#### Goal 1:
In the piece on Gordon Brown, what unit are the documents now measured in?
#### Goal 2:
Using the piece on Gordon Brown, explain why friends and enemies alike have to surrender to the weight of his paperwork.
#### Goal 3:
From the piece on Gordon Brown, reproduce word for word the passage starting with "The scale of" and going on through "of mass confusion.".

He always leaves a little something in there for the duty news editor. In the run-up to his great announcements, Gordon Brown leaks everything except one thing. Perhaps this time his clever newsbite will be: "It's a Yes! Referendum Thursday!" It could as easily be one thing as the other - we shouldn't be deceived by the volume of the famous paperwork. The documents are now measured in kilograms, but this is just Gordon Brown's shock-and-awe approach to political debate. Friends and enemies alike have to surrender, you can't fight an argument if you can't be bothered to read it. Indeed, if a single MP or a single minister has read the full analysis I'll eat my liquorice trilby.
The scale of the achievement is a familiar tactic in our Chancellor's strategy of obfuscation. No one can obfuscate like Gordon Brown. He is the obfuscator's obfuscator. Mystification is the source of his power. To listen to him in committee rooms is to listen to some science fiction cyborg, something that has been engineered out of an angry animal and an out-of-control spreadsheet programme. He charges wildly into questions, he spews unintelligible streams of data. Percentages, fiscal years, targets come in maddening profusion (they certainly seem to have maddened him). There is no point in struggling against his weapons of mass confusion.
But it's worked well for him, very well. His reputation for economic management is almost sacerdotal. The vast reports play a central role in his power play: they are the sacred texts of his pantheon. They are what prevent the masses (or indeed MPs) having any influence in the argument. Only seminarians, only acolytes and initiates can have any place in the debate.

#### Provided records:
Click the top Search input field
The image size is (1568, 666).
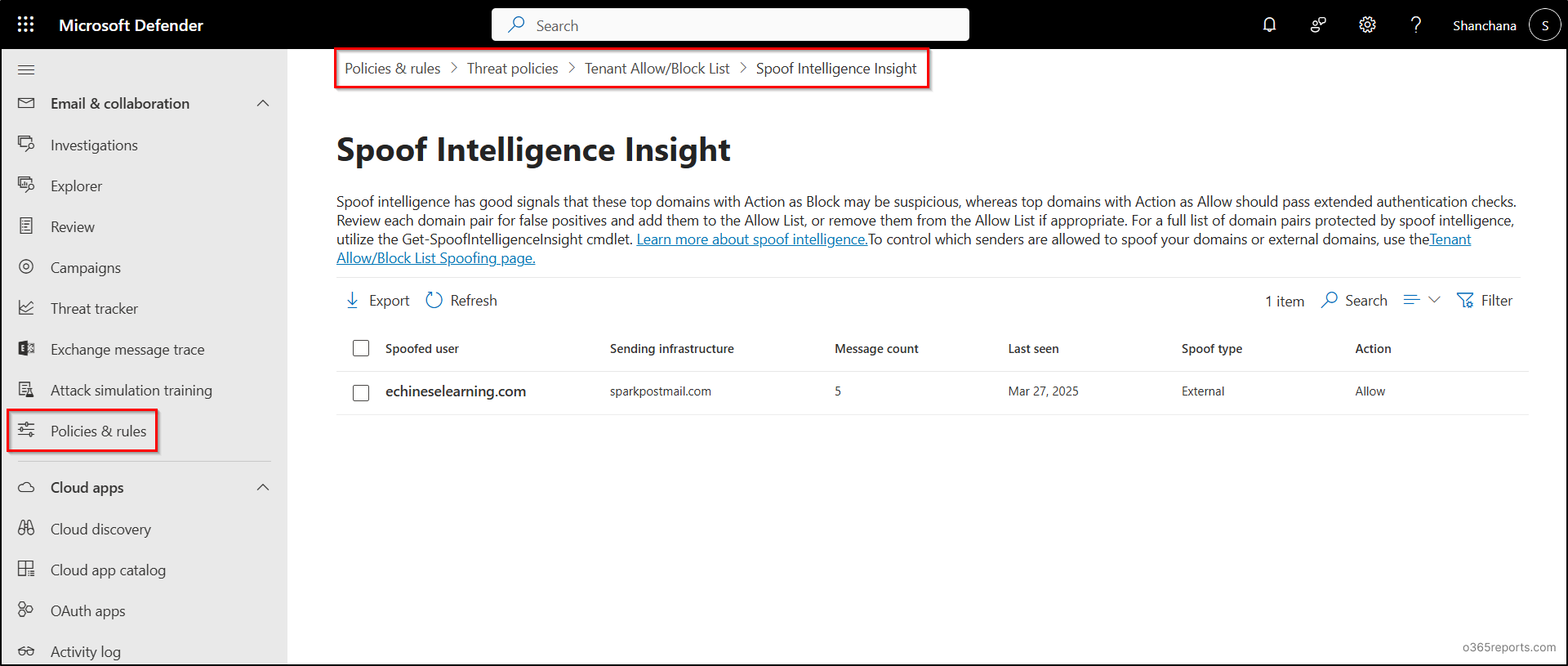coord(730,25)
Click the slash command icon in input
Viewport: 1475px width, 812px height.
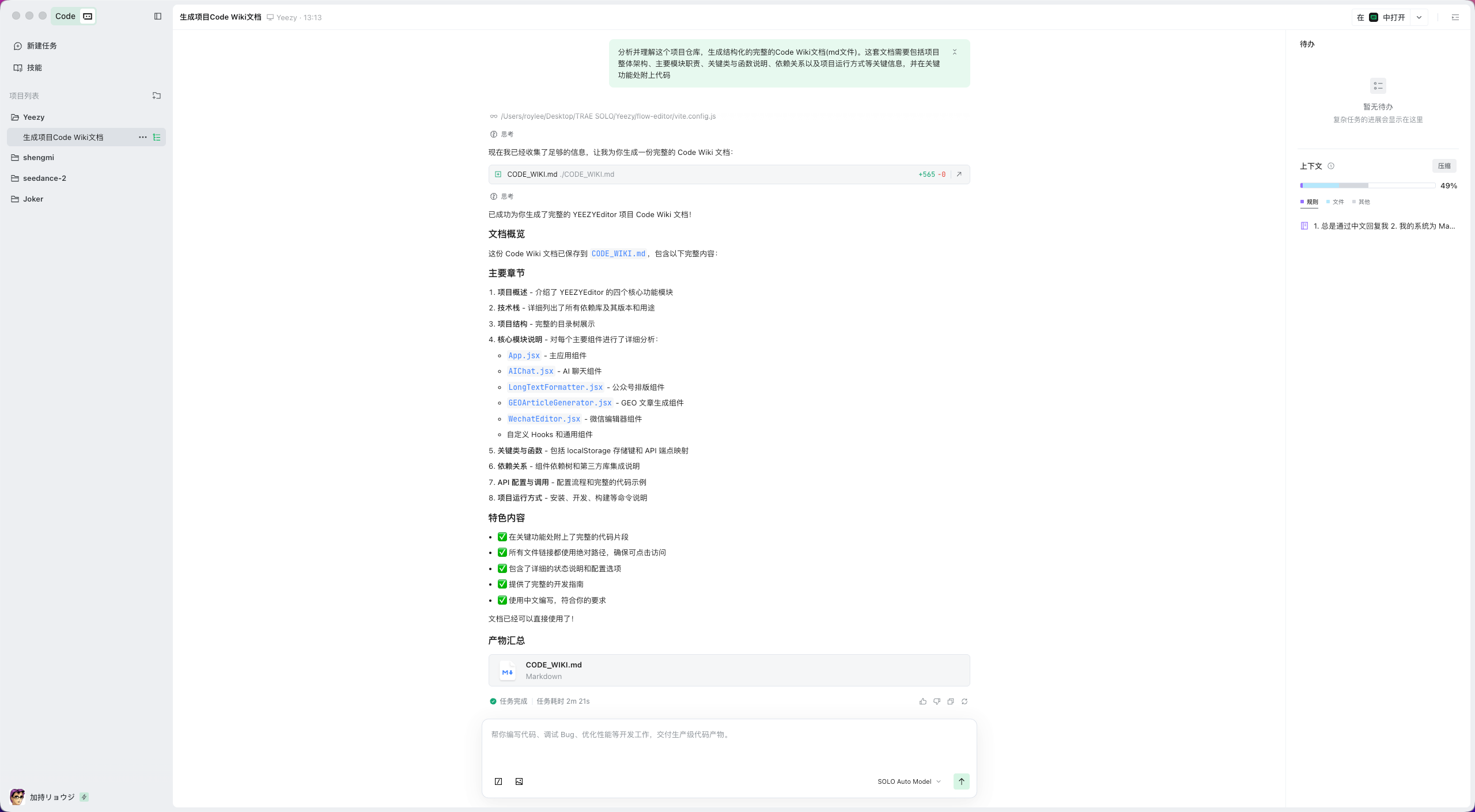[498, 781]
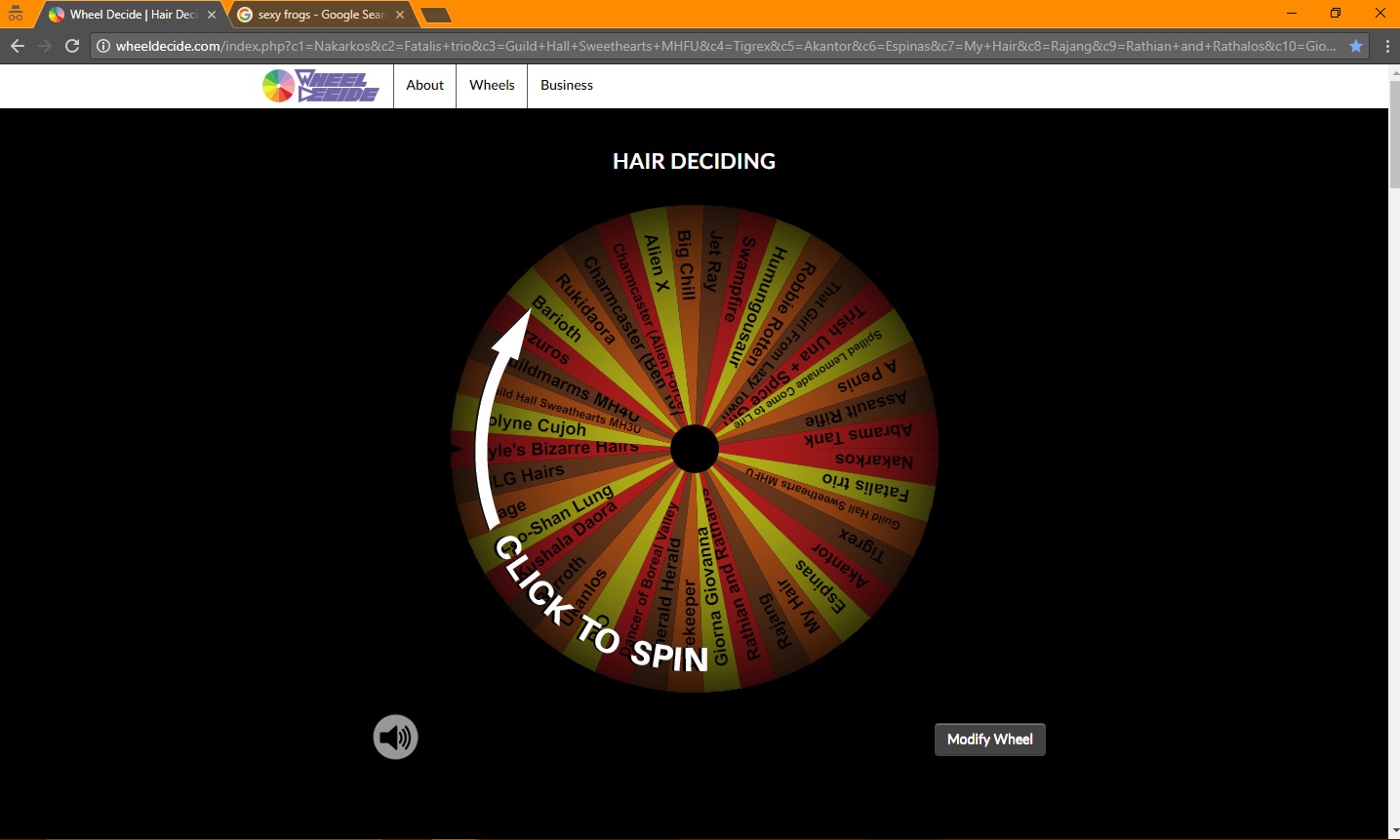Image resolution: width=1400 pixels, height=840 pixels.
Task: Mute the wheel sound speaker icon
Action: 395,738
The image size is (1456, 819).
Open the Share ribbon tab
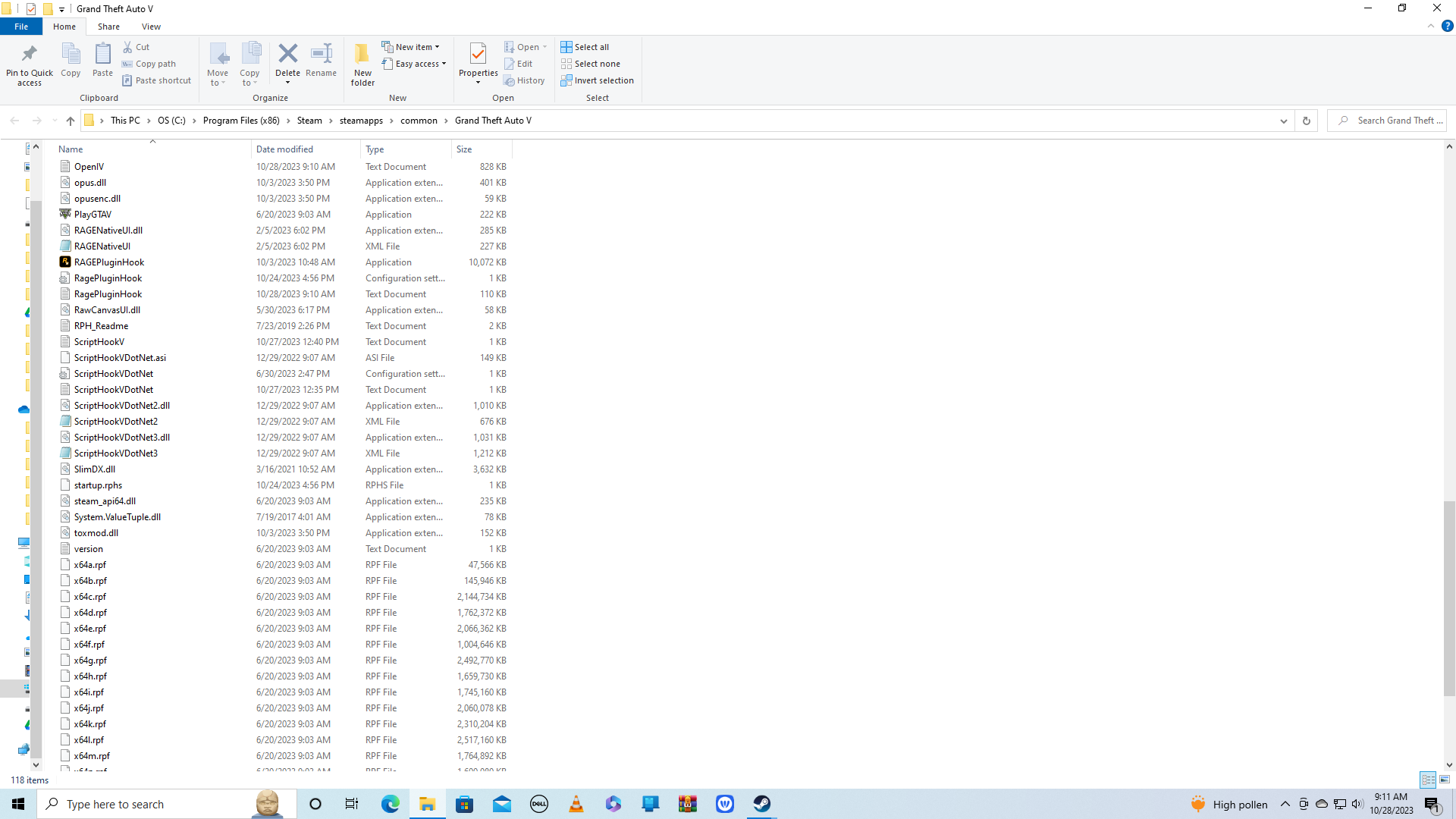click(108, 27)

#### Exercise answer 1:
Kilograms.

#### Exercise answer 2:
Nobody can fight an argument they can't be bothered to read. The sheer volume of the documents means people give up rather than engage with them.

#### Exercise answer 3:
The scale of the achievement is a familiar tactic in our Chancellor's strategy of obfuscation. No one can obfuscate like Gordon Brown. He is the obfuscator's obfuscator. Mystification is the source of his power. To listen to him in committee rooms is to listen to some science fiction cyborg, something that has been engineered out of an angry animal and an out-of-control spreadsheet programme. He charges wildly into questions, he spews unintelligible streams of data. Percentages, fiscal years, targets come in maddening profusion (they certainly seem to have maddened him). There is no point in struggling against his weapons of mass confusion.